> _Challenge_
Starting with the line that contains "Open the Anime List button" and going on through the end of the entries, write those lines out again, requests included, but without the pictures. Multiply each click coordinate in the answers by 1.3 and round to whole numbers, with halves rounded up.

> _Exercise inputs_
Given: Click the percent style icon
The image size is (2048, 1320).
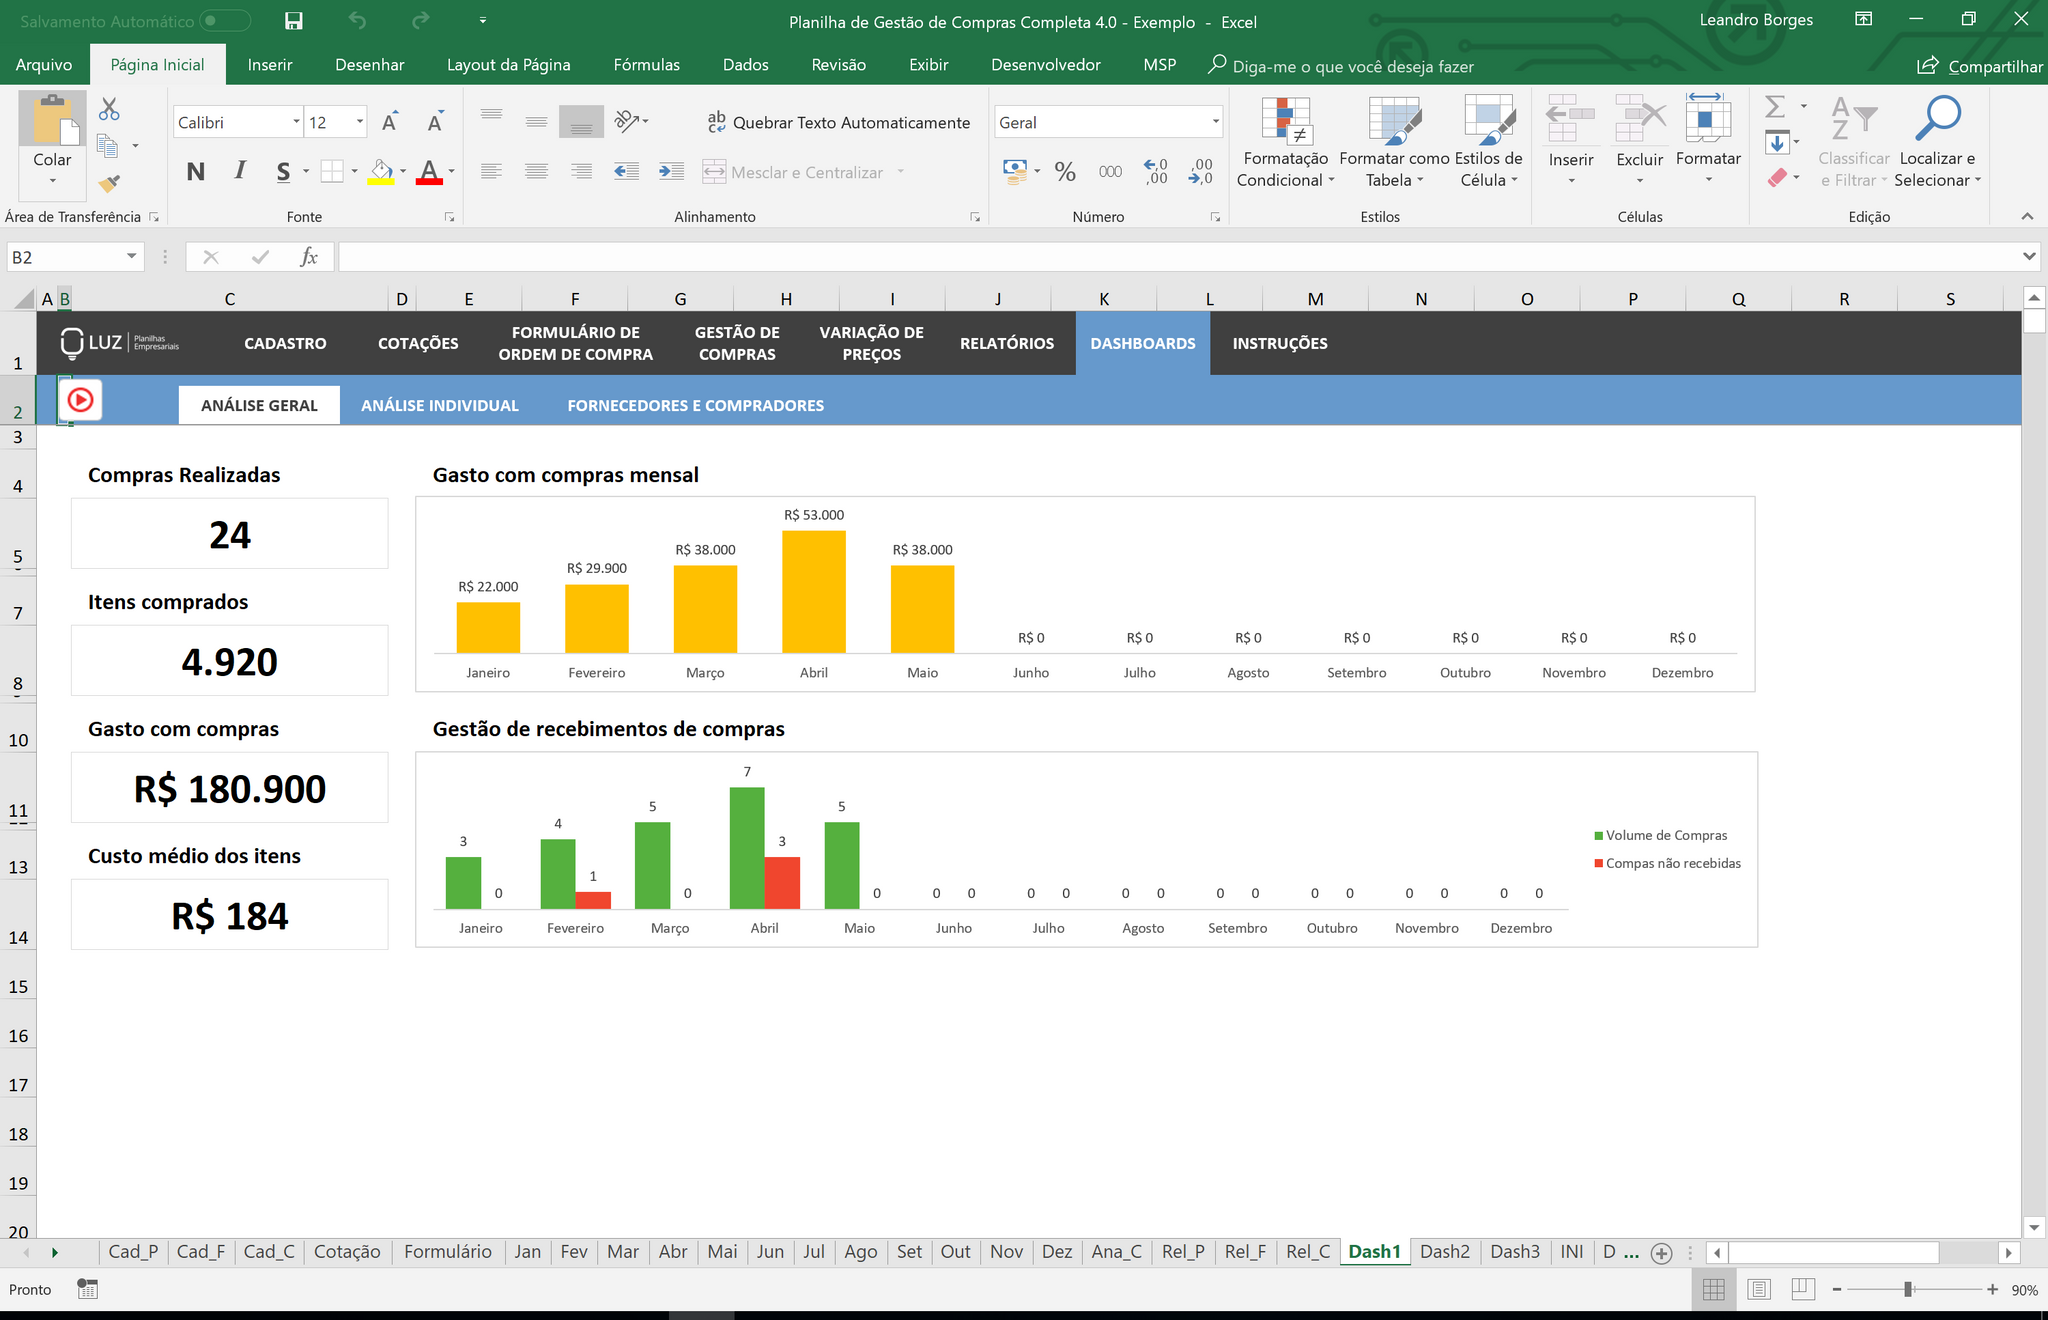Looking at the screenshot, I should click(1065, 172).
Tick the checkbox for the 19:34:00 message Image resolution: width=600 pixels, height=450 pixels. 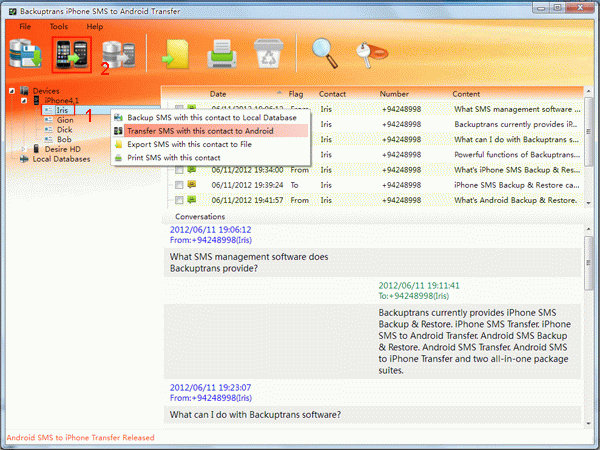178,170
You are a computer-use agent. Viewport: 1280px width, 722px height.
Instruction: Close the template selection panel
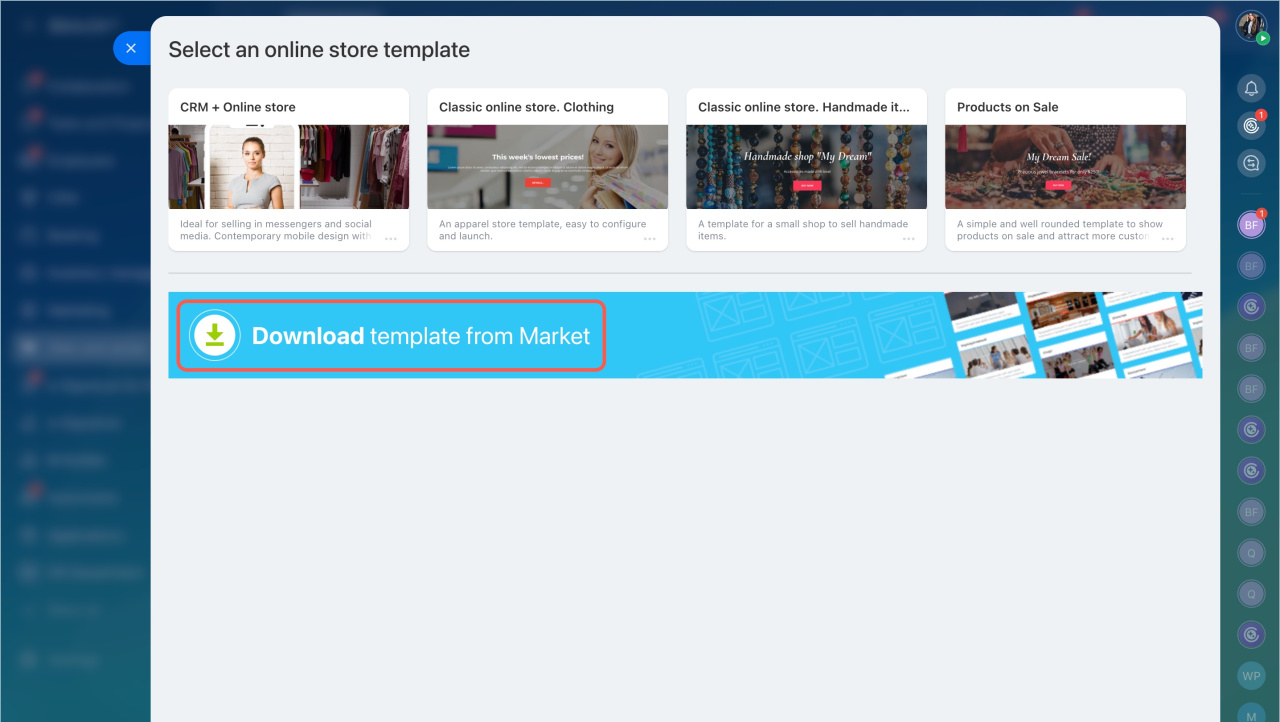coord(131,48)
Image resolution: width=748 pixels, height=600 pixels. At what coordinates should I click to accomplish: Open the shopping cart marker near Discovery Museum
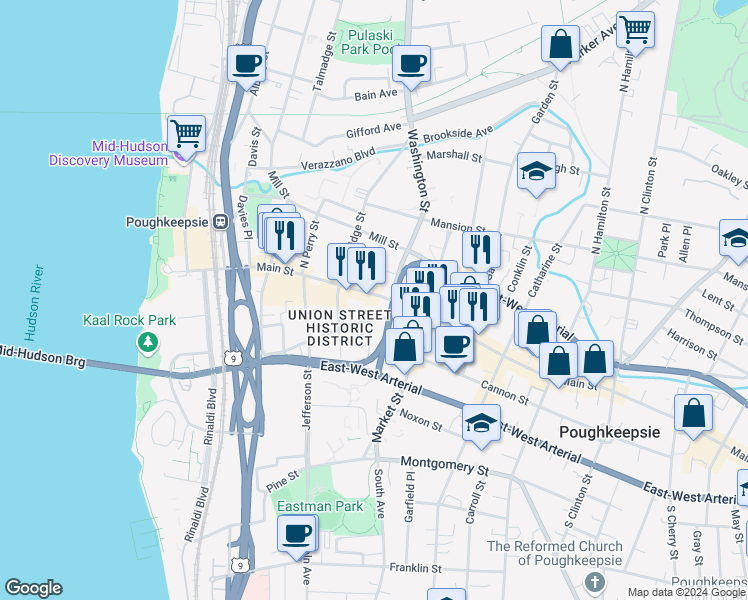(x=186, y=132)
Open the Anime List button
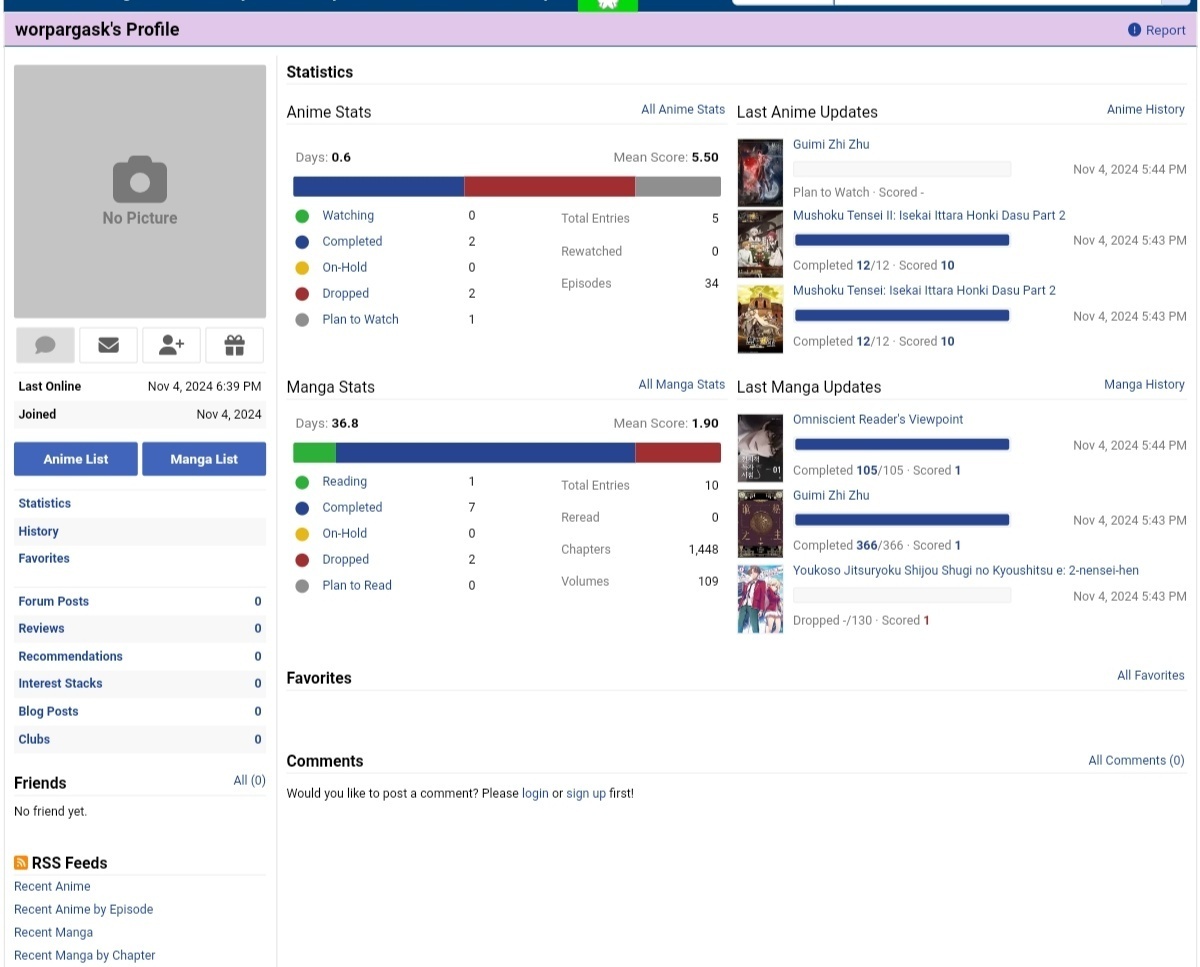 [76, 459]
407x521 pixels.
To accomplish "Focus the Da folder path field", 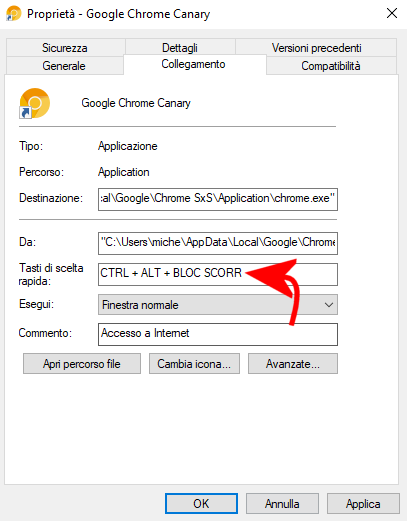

> _Exercise output_
Open the Anime List button
 [99, 597]
407x521 pixels.
To accomplish "Focus the Da folder path field", 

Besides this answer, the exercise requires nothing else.